■ Directions: Reproduce the lines from the line with "Task: Click the yellow open-folder icon" to the line with "Toggle rendered view", keeping every one of them unchanged.

■ Stored rows:

· · · ·

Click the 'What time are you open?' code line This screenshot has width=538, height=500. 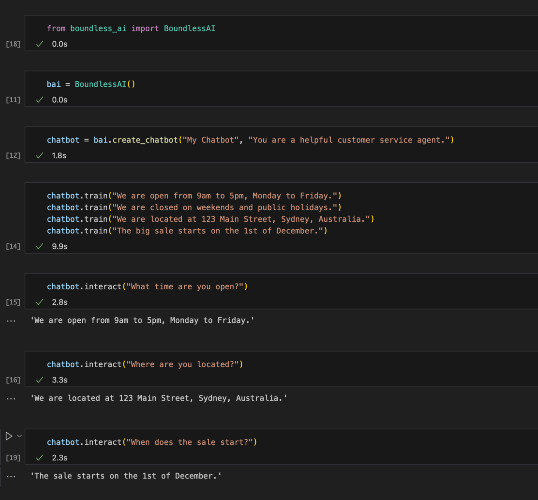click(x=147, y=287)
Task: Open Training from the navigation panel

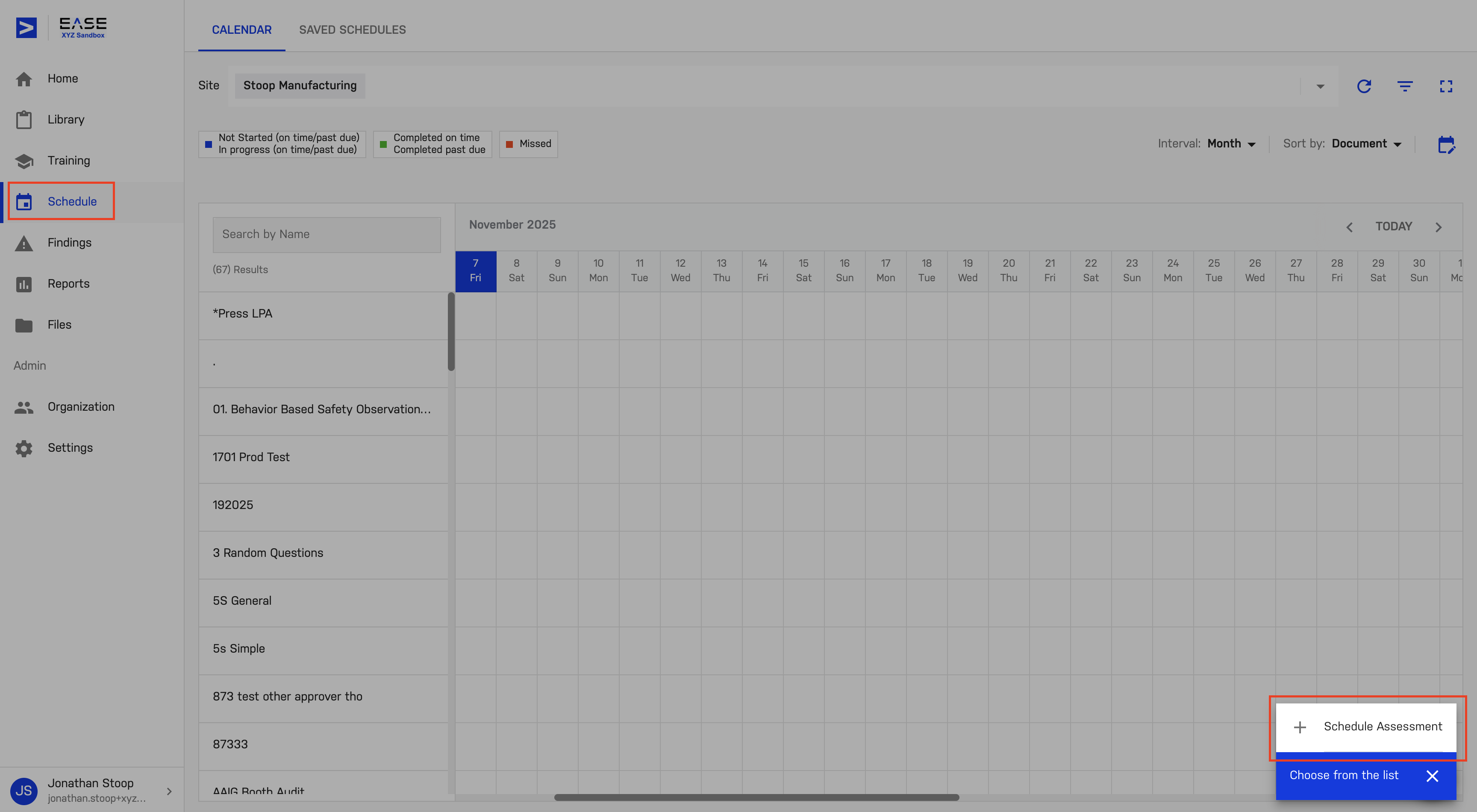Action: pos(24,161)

· · · ·

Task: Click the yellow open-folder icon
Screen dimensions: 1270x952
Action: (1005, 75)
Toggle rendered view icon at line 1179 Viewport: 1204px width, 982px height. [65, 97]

· · · ·

■ Correct response:
Task: Click the yellow open-folder icon
Screen dimensions: 1270x952
Action: (1005, 75)
Toggle rendered view icon at line 1179 Viewport: 1204px width, 982px height. [65, 97]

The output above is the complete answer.